Black so clearly symbolized efficiency that it dominated product design long after chemists learned to devise any colour a manufacturer might want to offer. New mass-produced devices came into the world black and many, like cameras, pens and telephones, stayed black for generations. Henry Ford's Model T was for most of its life produced only in black, though his competitors offered other colour choices. Today the phone on my desk, the computer casing, the mouse and the radio are all still black. When 21st-century readers absorb text, it's usually as black on white paper or black on white screen.

Pastoureau notes that black has increasingly become the emblematic colour of modernity for designers and for much of the general public -- but he can't quite say why. He's least effective when writing of contemporary life. He mentions the renowned "little black dress" designed by Coco Chanel and at the end of his book we see runway models wearing 2007 designs by Sonia ("Black is an indecent colour when one wears it well") Rykiel.

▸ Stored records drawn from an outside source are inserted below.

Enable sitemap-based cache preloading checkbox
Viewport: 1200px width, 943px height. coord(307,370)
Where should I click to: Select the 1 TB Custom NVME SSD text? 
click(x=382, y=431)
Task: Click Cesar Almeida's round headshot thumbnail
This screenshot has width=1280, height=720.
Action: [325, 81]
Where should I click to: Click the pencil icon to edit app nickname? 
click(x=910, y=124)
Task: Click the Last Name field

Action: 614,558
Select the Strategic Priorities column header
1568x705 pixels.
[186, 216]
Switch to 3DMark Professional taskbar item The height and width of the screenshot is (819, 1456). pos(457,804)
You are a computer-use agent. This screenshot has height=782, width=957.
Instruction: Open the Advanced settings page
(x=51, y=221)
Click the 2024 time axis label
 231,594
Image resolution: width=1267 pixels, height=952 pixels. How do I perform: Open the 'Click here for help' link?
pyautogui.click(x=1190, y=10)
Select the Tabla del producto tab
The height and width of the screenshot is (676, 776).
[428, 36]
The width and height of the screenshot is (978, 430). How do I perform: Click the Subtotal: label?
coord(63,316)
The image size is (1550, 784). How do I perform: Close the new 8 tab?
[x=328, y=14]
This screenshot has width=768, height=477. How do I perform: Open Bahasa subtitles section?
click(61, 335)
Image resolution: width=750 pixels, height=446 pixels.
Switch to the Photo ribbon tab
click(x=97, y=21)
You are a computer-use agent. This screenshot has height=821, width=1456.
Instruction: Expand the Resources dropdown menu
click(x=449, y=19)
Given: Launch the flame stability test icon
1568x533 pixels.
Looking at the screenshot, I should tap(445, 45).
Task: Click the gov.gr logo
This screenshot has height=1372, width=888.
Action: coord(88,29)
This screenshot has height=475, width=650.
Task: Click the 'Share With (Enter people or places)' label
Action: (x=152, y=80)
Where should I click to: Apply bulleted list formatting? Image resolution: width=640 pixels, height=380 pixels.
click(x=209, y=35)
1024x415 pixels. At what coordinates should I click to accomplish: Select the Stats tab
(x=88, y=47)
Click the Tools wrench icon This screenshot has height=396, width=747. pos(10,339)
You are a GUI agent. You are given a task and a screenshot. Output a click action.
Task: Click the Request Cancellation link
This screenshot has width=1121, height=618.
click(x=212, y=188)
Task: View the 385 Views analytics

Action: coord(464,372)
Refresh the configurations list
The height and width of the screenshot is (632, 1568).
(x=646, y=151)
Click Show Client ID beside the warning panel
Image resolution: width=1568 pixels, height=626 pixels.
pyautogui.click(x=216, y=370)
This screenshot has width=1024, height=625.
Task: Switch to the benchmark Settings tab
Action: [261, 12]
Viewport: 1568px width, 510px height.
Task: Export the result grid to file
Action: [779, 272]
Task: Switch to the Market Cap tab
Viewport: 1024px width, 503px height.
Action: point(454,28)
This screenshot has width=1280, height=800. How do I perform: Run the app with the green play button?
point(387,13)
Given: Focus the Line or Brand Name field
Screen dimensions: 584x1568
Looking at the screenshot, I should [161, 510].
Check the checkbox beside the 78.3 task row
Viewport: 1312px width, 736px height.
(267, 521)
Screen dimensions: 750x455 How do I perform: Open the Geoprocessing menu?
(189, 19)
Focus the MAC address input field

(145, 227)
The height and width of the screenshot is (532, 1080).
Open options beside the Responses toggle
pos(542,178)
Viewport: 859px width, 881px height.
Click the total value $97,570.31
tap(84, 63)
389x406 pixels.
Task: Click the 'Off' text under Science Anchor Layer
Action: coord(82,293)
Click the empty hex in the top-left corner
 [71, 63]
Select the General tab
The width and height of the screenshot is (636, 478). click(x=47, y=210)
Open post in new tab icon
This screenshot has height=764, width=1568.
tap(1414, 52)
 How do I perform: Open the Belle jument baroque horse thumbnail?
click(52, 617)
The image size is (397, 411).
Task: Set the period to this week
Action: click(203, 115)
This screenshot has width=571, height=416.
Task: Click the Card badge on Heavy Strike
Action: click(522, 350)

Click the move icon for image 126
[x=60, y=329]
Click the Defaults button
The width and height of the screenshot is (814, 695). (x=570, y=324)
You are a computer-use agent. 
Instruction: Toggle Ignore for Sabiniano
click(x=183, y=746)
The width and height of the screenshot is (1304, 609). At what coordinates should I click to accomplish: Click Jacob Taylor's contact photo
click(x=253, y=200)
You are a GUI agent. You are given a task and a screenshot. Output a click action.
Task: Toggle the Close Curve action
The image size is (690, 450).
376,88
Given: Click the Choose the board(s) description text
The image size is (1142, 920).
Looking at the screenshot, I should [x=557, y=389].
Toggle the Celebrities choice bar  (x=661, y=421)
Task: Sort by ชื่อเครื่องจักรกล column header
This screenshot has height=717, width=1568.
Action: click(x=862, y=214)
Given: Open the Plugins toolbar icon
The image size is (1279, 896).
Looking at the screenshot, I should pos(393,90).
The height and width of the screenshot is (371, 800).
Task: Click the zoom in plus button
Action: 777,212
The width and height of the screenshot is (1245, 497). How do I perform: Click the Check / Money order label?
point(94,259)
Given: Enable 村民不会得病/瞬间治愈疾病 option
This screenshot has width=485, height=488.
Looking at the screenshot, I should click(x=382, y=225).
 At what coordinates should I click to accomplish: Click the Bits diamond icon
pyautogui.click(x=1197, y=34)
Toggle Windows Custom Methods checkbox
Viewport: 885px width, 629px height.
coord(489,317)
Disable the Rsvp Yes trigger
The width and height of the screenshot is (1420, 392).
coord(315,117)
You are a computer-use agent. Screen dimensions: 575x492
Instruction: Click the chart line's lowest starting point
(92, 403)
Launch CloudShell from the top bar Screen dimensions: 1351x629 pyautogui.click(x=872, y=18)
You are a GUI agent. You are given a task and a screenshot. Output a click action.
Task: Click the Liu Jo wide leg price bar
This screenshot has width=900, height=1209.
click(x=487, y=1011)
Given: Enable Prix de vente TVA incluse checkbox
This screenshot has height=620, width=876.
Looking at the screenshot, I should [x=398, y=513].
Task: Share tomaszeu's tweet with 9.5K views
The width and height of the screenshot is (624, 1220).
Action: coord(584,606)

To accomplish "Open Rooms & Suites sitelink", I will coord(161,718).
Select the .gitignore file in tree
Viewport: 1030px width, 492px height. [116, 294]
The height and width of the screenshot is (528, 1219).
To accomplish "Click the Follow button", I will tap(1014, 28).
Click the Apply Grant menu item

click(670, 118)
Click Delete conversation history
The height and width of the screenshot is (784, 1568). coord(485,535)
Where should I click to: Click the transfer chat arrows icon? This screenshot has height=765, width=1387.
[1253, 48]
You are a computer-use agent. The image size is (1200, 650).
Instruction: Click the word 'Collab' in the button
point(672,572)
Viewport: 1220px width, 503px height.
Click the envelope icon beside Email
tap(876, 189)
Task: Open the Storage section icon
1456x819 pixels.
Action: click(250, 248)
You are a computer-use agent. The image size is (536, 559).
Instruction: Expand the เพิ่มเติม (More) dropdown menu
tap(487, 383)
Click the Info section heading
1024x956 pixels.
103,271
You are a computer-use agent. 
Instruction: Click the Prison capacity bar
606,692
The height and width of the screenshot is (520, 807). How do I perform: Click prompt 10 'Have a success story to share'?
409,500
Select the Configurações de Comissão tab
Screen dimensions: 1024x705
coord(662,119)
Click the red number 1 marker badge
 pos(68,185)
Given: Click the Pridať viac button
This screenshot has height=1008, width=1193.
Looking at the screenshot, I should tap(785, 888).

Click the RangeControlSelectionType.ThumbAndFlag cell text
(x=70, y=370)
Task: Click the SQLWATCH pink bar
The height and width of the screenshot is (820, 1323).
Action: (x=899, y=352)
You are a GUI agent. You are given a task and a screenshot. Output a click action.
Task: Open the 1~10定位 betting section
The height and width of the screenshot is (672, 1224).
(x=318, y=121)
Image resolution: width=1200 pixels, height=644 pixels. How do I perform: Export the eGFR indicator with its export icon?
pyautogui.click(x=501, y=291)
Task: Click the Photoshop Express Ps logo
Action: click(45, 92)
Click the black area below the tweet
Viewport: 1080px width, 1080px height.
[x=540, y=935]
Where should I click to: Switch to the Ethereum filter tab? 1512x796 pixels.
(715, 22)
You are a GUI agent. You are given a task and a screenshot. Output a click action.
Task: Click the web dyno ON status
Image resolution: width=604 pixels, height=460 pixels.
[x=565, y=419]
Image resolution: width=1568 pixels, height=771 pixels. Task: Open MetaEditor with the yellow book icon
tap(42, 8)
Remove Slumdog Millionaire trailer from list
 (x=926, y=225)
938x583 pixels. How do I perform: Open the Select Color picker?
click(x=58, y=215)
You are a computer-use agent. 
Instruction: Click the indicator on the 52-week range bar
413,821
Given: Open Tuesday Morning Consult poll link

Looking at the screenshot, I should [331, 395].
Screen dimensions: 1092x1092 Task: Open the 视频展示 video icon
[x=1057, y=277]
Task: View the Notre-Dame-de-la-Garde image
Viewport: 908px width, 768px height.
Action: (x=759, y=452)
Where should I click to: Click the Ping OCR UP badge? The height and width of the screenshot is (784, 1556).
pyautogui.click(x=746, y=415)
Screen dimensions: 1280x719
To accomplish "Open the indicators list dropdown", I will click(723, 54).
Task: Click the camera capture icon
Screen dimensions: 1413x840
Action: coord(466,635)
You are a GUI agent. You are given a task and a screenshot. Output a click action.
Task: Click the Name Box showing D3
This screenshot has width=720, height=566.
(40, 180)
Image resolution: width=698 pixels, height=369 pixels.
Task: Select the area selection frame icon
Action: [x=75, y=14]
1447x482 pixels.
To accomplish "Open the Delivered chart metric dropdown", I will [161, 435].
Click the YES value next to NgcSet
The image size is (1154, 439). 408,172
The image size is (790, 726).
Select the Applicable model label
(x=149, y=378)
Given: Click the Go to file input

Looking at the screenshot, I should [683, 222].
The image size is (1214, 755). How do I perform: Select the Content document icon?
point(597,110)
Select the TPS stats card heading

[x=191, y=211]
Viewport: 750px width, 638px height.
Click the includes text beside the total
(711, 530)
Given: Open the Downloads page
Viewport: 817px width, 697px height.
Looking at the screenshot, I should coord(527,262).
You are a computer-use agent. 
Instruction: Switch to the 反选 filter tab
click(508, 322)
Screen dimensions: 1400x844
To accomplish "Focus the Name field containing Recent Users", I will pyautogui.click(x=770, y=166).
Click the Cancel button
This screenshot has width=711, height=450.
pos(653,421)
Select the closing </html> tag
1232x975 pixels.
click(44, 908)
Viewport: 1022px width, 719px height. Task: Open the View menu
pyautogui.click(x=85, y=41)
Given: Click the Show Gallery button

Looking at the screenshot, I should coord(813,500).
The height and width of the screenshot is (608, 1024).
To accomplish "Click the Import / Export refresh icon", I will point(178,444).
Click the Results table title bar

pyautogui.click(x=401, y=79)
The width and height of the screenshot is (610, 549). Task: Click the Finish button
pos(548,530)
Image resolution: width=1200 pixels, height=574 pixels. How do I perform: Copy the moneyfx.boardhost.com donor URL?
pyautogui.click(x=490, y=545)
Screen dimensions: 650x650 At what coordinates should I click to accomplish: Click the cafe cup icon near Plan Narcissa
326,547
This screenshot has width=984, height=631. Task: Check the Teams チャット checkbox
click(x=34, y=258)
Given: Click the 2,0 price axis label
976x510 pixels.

But he lacks the sort of explanations that come easily when he deals with the Middle Ages.

While promoting his book, Pastoureau told Le Nouvel Observateur about serving as historical advisor in 1986 to Jean-Jacques Annaud's film, The Name of the Rose, based on Umberto Eco's novel about a monk (Sean Connery) trying to solve a homicide in a 14th-century Benedictine abbey. Annaud planned to stock the abbey barnyard with pigs from a French farm, but Pastoureau informed him that was completely impossible. For centuries most European pigs were black; they turned pink only after being crossed with Asian pigs brought back by explorers. The moviemakers duly acquired dark-skinned pigs, another victory for a dedicated student of historical colour.